A Long Meandering Serious Meta-Post Whose Purpose is to Insult Arriana Huffington's New "Blog"

I haven't read enough political philosophy to know whether or not any legitimate political philosophers have already made these observations, so I'm just going to take credit for them, even if they're not all that profound.

Jedmunds First Law of Political Philosophy: All enduring power will eventually acquire legitimacy.

Jedmunds Second Law of Political Philosophy: Fleeting power, having acquired legitimacy, will remain powerful until another power subjugates it.

Jedmunds Third Law of Political Philosophy: Power seeks equilibrium, and the maintenance of a disequilibrium of power leads to social and political unrest and instability.

To illustrate these laws, we'll begin with man in the Hobbesian state of nature. But in our reality, in contrast to Hobbes' theoretical world, everyone is not basically equal. Power imbalances exist, and in this state of anarchy, the powerful subjugate the weak. Over time this subjugation achieves legitimacy as the leader of the marauding horde becomes the warlord becomes a monarch, and a form of feudalism develops.

The stability created by the emergence of this regime leads to the creation of markets, which leads to the emergence of the bourgeois class. The existence of the bourgeois, an enduring power, creates a situation where a disequilibrium of power exists, and in accordance with the first and second laws, over time the bourgeoisie acquires legitimacy by subjugating the monarch. This leads to the rise of the liberal democracy.

Subsequent industrialization brings the emergence of a labor class, and we'll give Marx some credit here for recognizing labor's potential for power in the form of collective action. However to the chagrin of those clinging to the notion of a Marxist utopia, the liberal democracy, while resilient at weathering the social unrest that results from this power disequilibrium, has proven remarkably flexible and adept at accommodating these new sources of power and reflecting new and changing equilibriums, or at the very least diffusing competing sources of power.
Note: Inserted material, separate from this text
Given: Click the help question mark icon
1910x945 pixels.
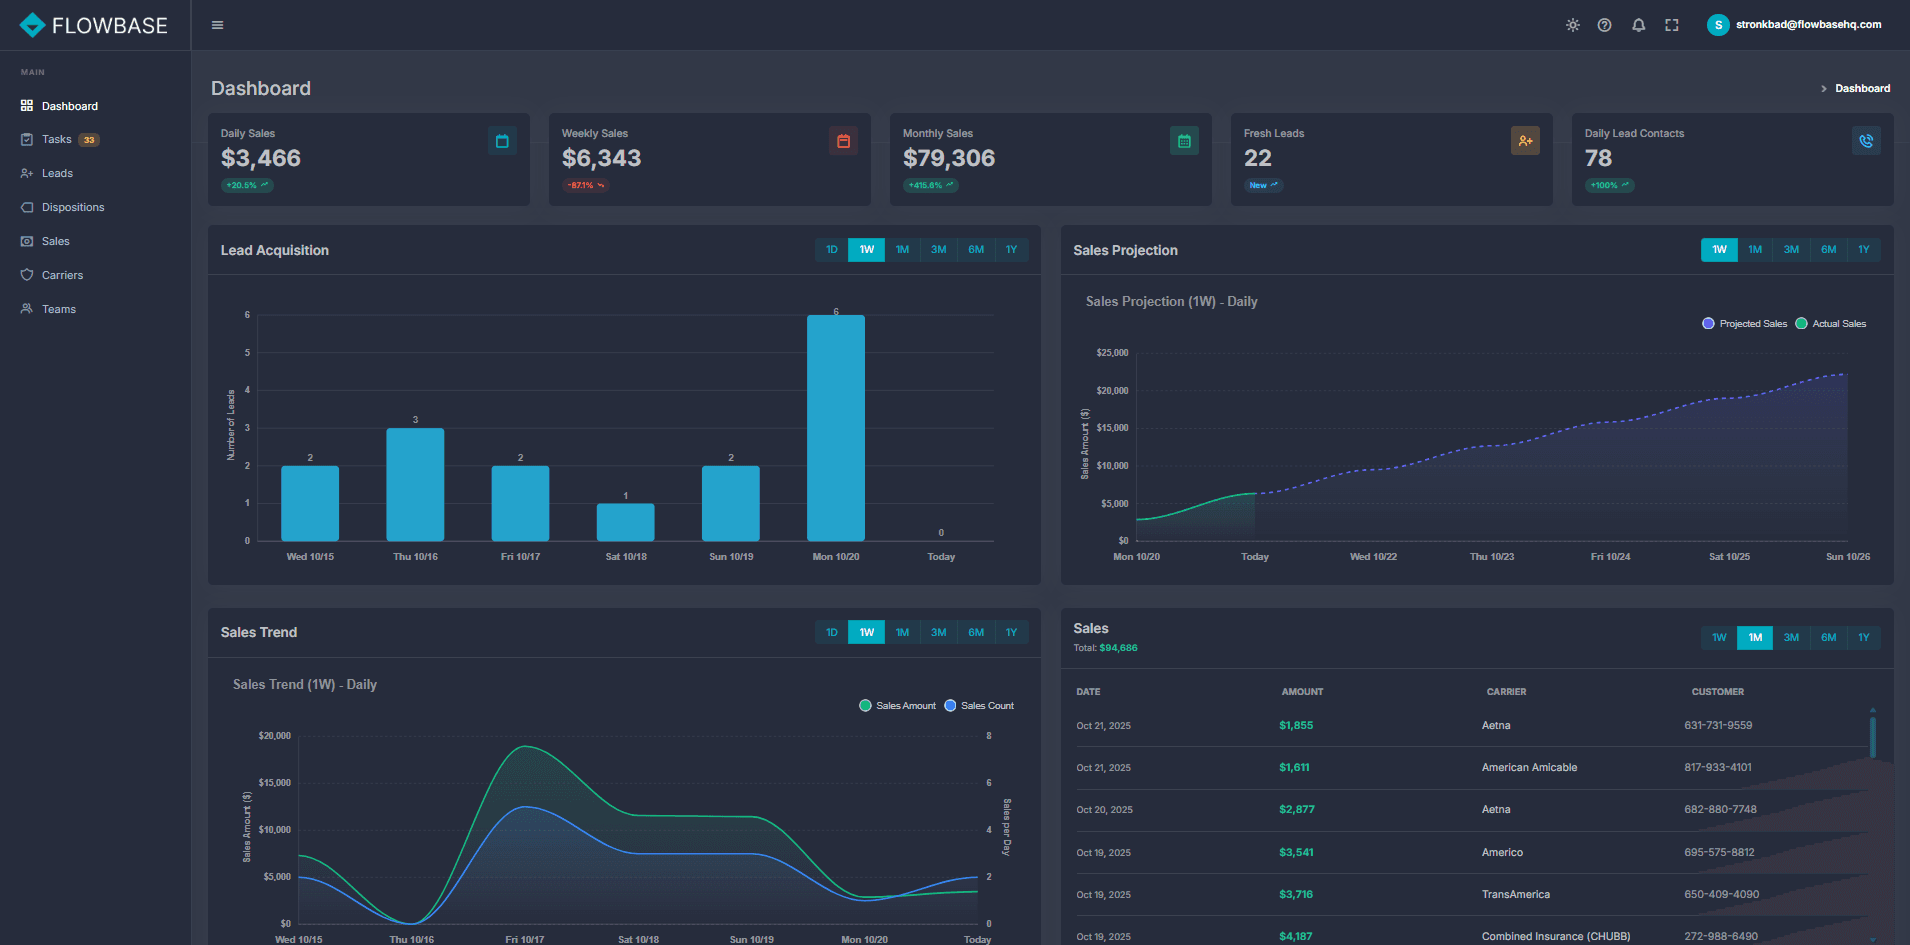Looking at the screenshot, I should tap(1605, 24).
This is in contrast to the communist experiments history has seen. The fatal flaw of communism is that it demands that all of the power be put in the hands of labor and requires the maintenance of an inherent disequilibrium. This is why every Communist system has required a Stalin, a Mao, or a Castro. It is an inherently authoritarian form of government, demanding that labor subjugate all other forms of power. The maintenance of a political disequilibrium like the maintenance of disequilibrium in chemistry requires an enormous expenditure of energy, which over time proves impossible to maintain.
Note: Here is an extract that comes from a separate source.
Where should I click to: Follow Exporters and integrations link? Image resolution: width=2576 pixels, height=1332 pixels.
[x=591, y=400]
This brings us to the debate about blogs, their effect, and the mainstream media. I argue that most of the mainstream media's power exists almost exclusively due to Jedmunds Second Law of Political Philosophy. It has acquired legitimacy, and its continued influence derives almost solely from that legitimacy. David Brooks, Thomas Friedman, and other New York Times columnists are influential because they are New York Times columnists. They were chosen to be New York Times columnists for good reason, we can be sure, but the decision to make them New York Times columnists was not made by you or me. This is the way of the old media. Prior to blogs the "self-anointed elite" chose who we read and who influenced our opinions. But we no longer need the New York Times to tell us who to read. The printing press revolutionized literacy and education, and now blogs are revolutionizing the creative end, giving worldwide distribution to anybody. Like Louis XVI we no longer need to supplicate before "opinion leaders" whose influence is explained by a tautology.

But this is not to say that all of the mainstream media's influence is fleeting though much of it is. But the organs that survive will have their decision-making processes transformed. Opinions that will matter will come from those who have earned their place in the market, not appointed airheads like Cokie Roberts and Tim Russert who seem to have gotten their positions more by knowing the right people and less by the compellingness of their efforts. What this will ultimately look like is anybody’s guess, but perhaps we could take late 70's punk rock as a guide. This was an era that proved you didn't have to be Jimmy fucking Page or Mick Jagger to pick up a guitar and make compelling rock n' roll. Likewise you don't have to be Maureen Dowd to make snide remarks about politicians, or Larry King to make stupid observations, or Judith Miller to lie to people. But perhaps the story of punk rock gives us more despair than hope.

In that vein, if blogs are at all akin to punk rock, then the Huffington Report is our first glimpse at New Wave. I've spent some time there and it's remarkable by its complete absence of anything I like about blogs. More power to those people and their efforts, but I'm still somewhat hopeful that tomorrow's important voices will not be chosen by the rich and already powerful.